An epidemic of extinctions: Decimation of life on earth
Species are dying out at a rate not seen since the demise of the dinosaurs, according to a report published today – and human behaviour is to blame. Emily Dugan counts the cost
Friday 16 May 2008
The world's species are declining at a rate "unprecedented since the extinction of the dinosaurs", a census of the animal kingdom has revealed. The Living Planet Index out today shows the devastating impact of humanity as biodiversity has plummeted by almost a third in the 35 years to 2005.
The report, produced by WWF, the Zoological Society of London (ZSL) and the Global Footprint Network, says land species have declined by 25 per cent, marine life by 28 per cent, and freshwater species by 29 per cent.
Jonathan Loh, editor of the report, said that such a sharp fall was "completely unprecedented in terms of human history". "You'd have to go back to the extinction of the dinosaurs to see a decline as rapid as this," he added. "In terms of human lifespan we may be seeing things change relatively slowly, but in terms of the world's history this is very rapid."

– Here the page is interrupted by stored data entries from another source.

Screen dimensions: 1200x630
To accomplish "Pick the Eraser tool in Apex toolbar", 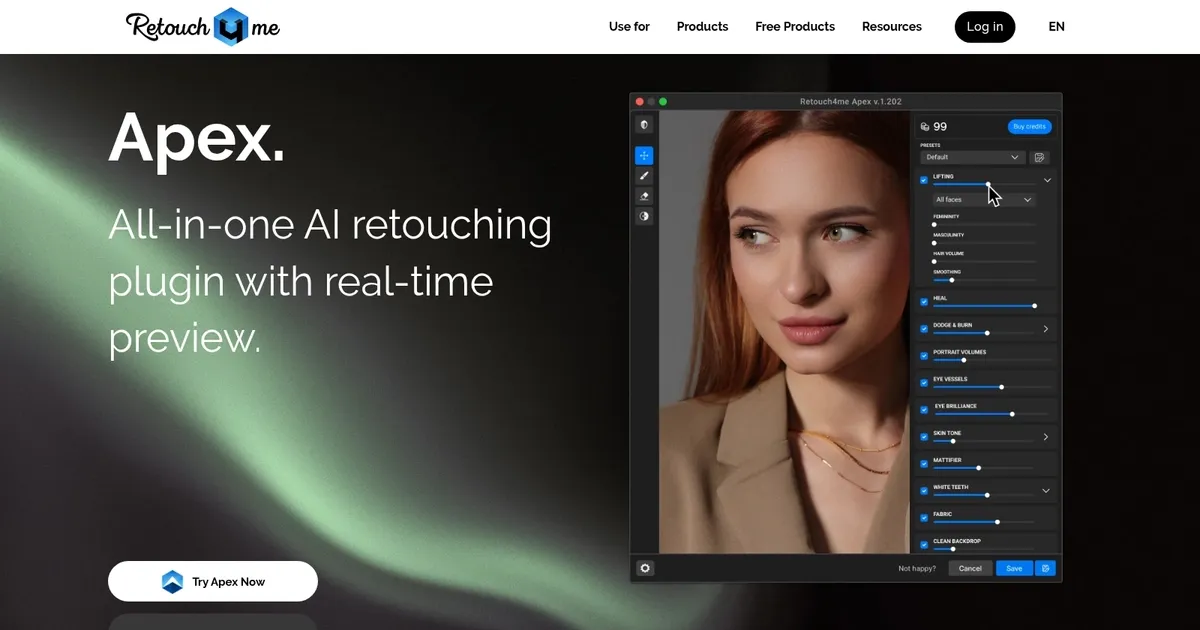I will (x=644, y=196).
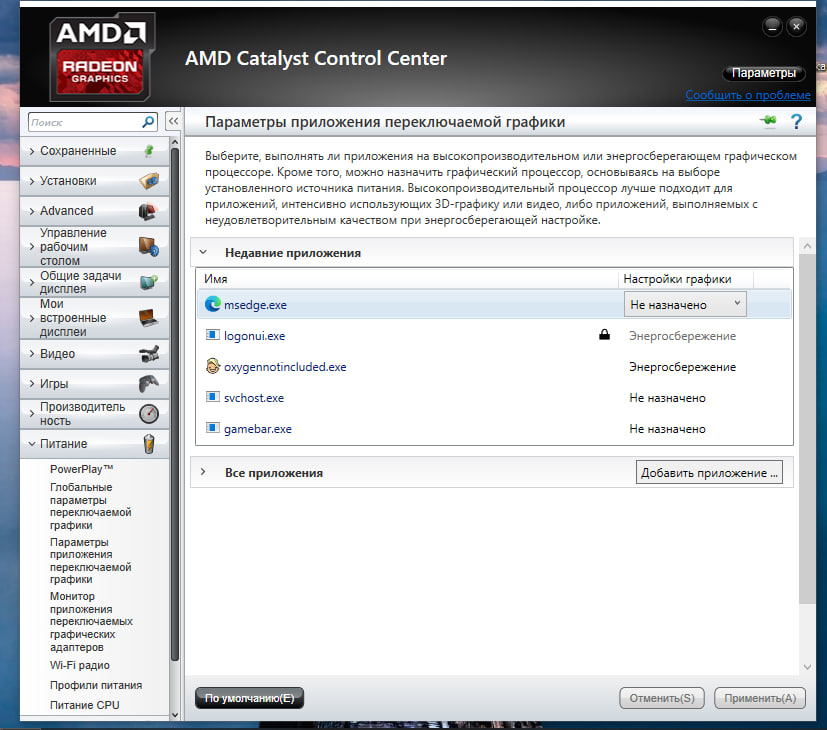Open Wi-Fi радио in the sidebar
The height and width of the screenshot is (730, 827).
click(80, 665)
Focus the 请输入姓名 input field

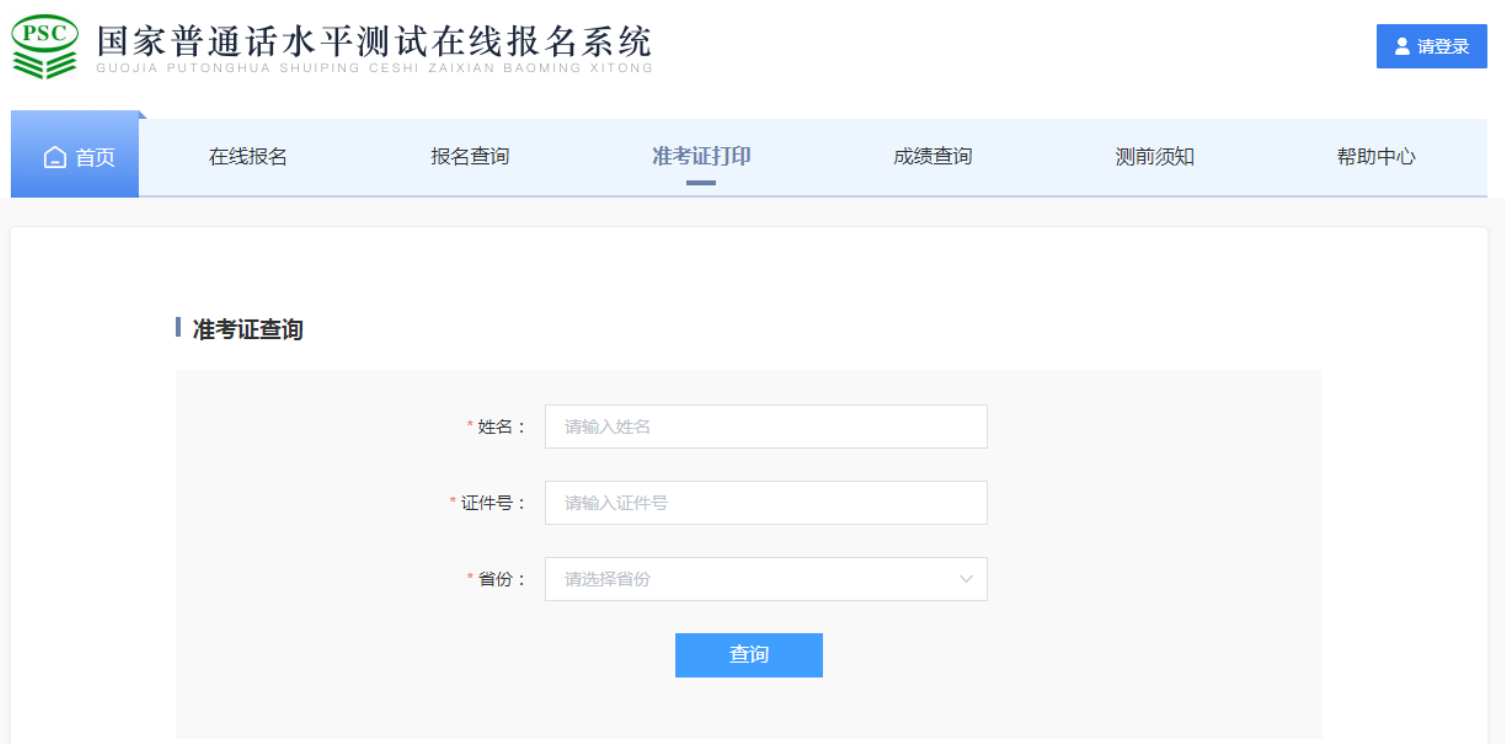[x=765, y=427]
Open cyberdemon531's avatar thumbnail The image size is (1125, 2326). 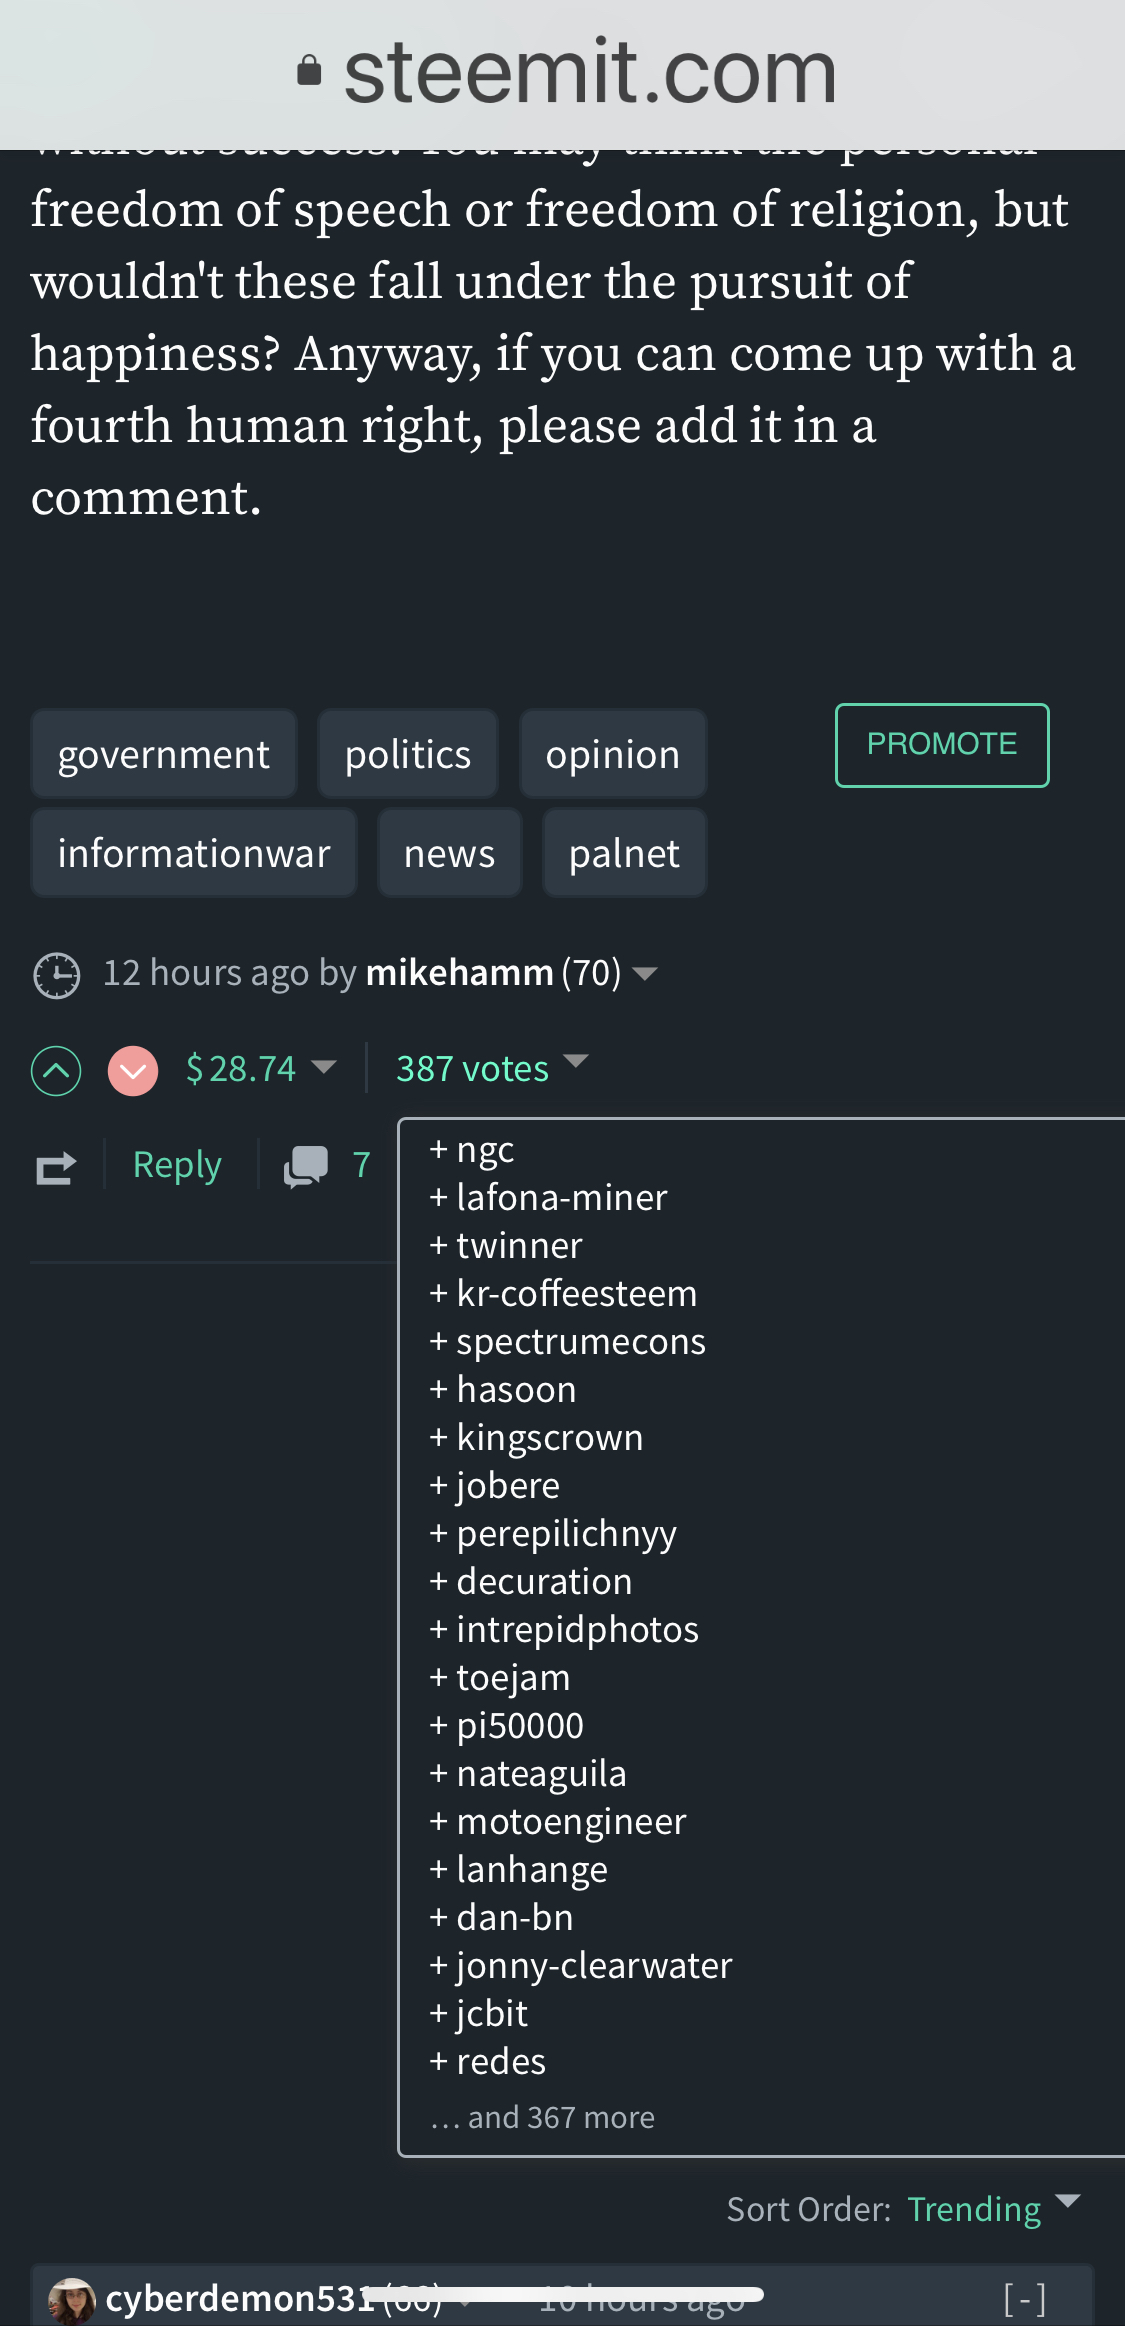pos(72,2300)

And "rapid" is putting it mildly. Scientists say the current extinction rate is now up to 10,000 times faster than what has historically been recorded as normal.
As nations meet for the Convention on Biological Diversity in Bonn, these alarming figures will cast a shadow over government pledges to make a "significant" reduction in biodiversity loss by 2010. In fact, the report's authors say that global inaction has already made such a goal totally unattainable.

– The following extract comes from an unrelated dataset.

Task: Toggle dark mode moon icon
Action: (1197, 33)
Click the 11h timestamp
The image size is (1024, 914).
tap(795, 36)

"It's very damning for the governments that are party to the convention that they are not able to meet the target they set for themselves," said Mr Loh. "The talk doesn't get translated into action. We are failing, and the consequences will be devastating."
Tracking nearly 4,000 species between 1970 and 2005, the team has not only revealed the destruction of the Earth's wildlife, but also pointed the finger at the perpetrators of this devastation.

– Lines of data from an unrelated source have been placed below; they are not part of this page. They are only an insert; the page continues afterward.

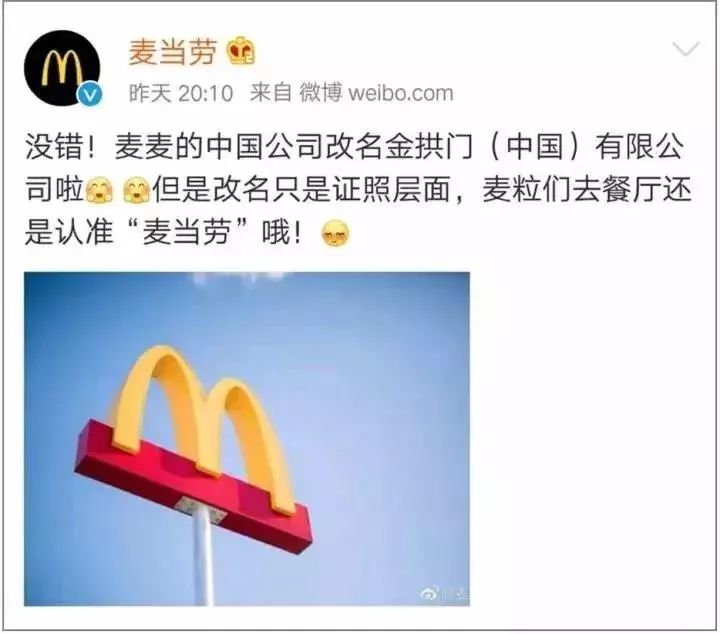Screen dimensions: 720x634
Task: Click the blue verified V badge
Action: click(90, 95)
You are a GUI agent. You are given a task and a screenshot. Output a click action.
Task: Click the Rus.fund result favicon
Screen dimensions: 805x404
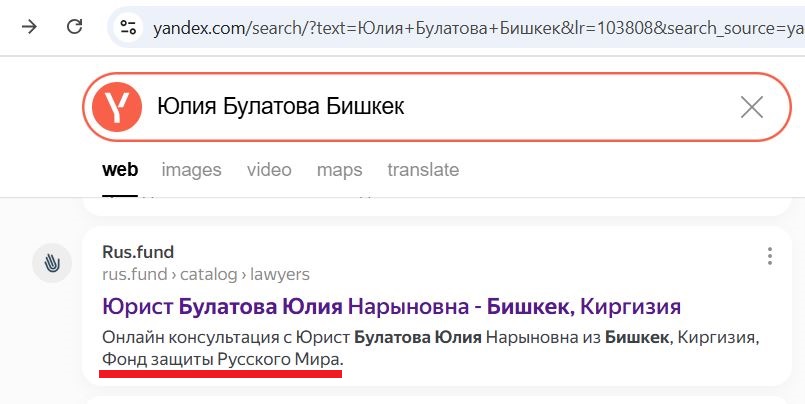pyautogui.click(x=52, y=263)
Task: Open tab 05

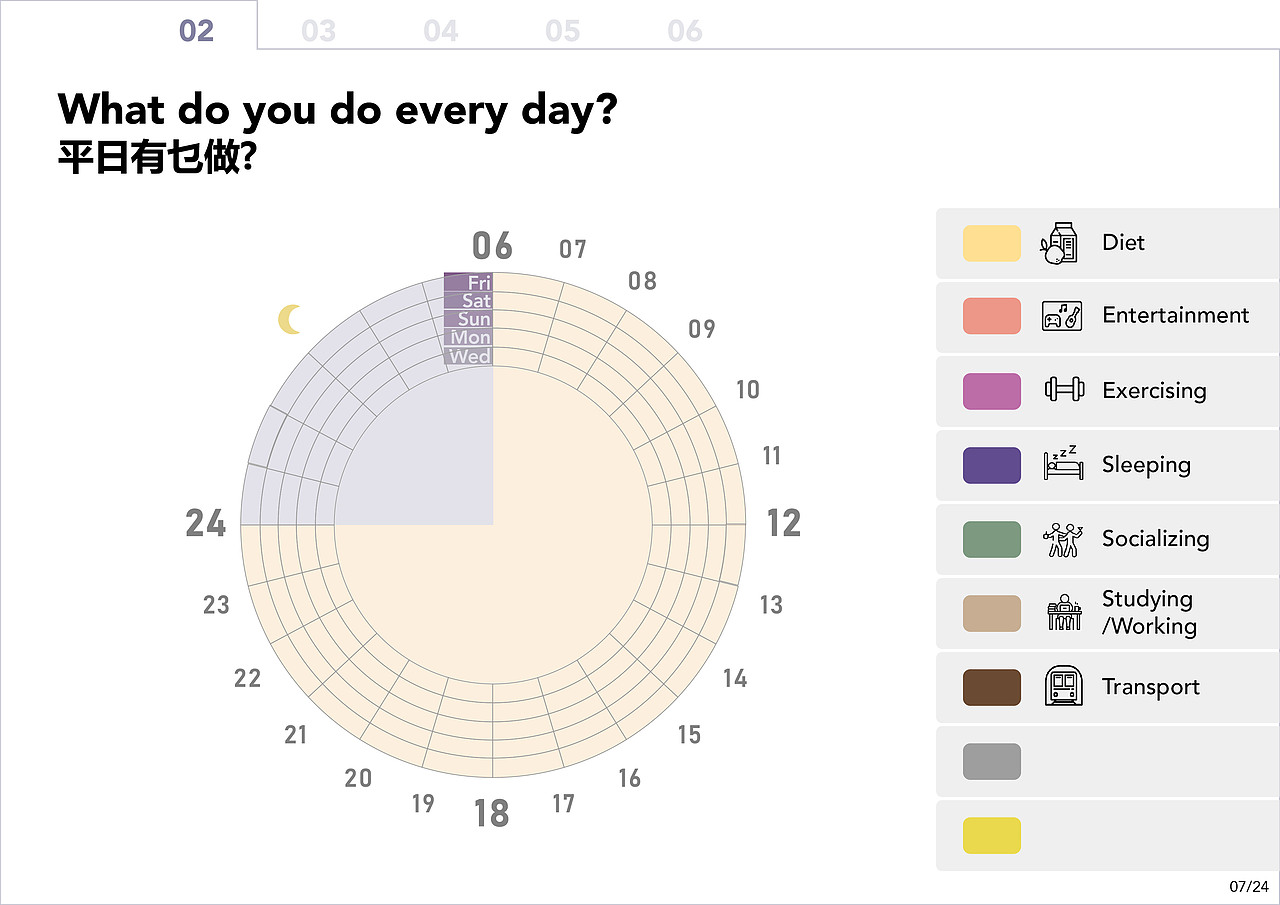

Ben Collen, extinctions researcher at ZSL, said: "Between 1960 and 2000, the human population of the world has doubled. Yet during the same period, the animal populations have declined by 30 per cent. It's beyond doubt that this decline has been caused by humans."
The study picked out five reasons for species decline, all of which can be traced back to human behaviour: climate change, pollution, the destruction of animals' natural habitat, the spread of invasive species, and the overexploitation of species. At a time when America has finally added the polar bear to the endangered species list, it is emerging that the scale of species destruction reaches far beyond the headline animals. But as in the case of the polar bear, mankind's behaviour needs to be radically changed in order to stop this pillaging of the Earth's biodiversity.
The Yangtze river dolphin is a case in point. Scientists believe it is extinct, as successive searches for the freshwater mammal have proved fruitless. There are many reasons for its rapid path to extinction: collisions with boats, habitat loss and pollution. These factors all point back to one perpetrator: mankind.
Aside from tackling global emissions, the report recommended two ways that species decline could be combated – by avoiding the destruction of animals' natural habitat by overdevelopment or cultivation; and in avoiding the over-farming or fishing of individual species.
The implications of such drastic reductions in biodiversity are already having an impact on human life. "Reduced biodiversity means millions of people face a future where food supplies are more vulnerable to pests and disease and where water is in irregular or short supply," said James Leape, director general of WWF.
"No one can escape the impact of biodiversity loss because reduced global diversity translates quite clearly into fewer new medicines, greater vulnerability to natural disasters and greater effects from global warming. The industrialised world needs to be supporting the global effort to achieve these targets, not just in their own territories where a lot of biodiversity has already been lost, but also globally."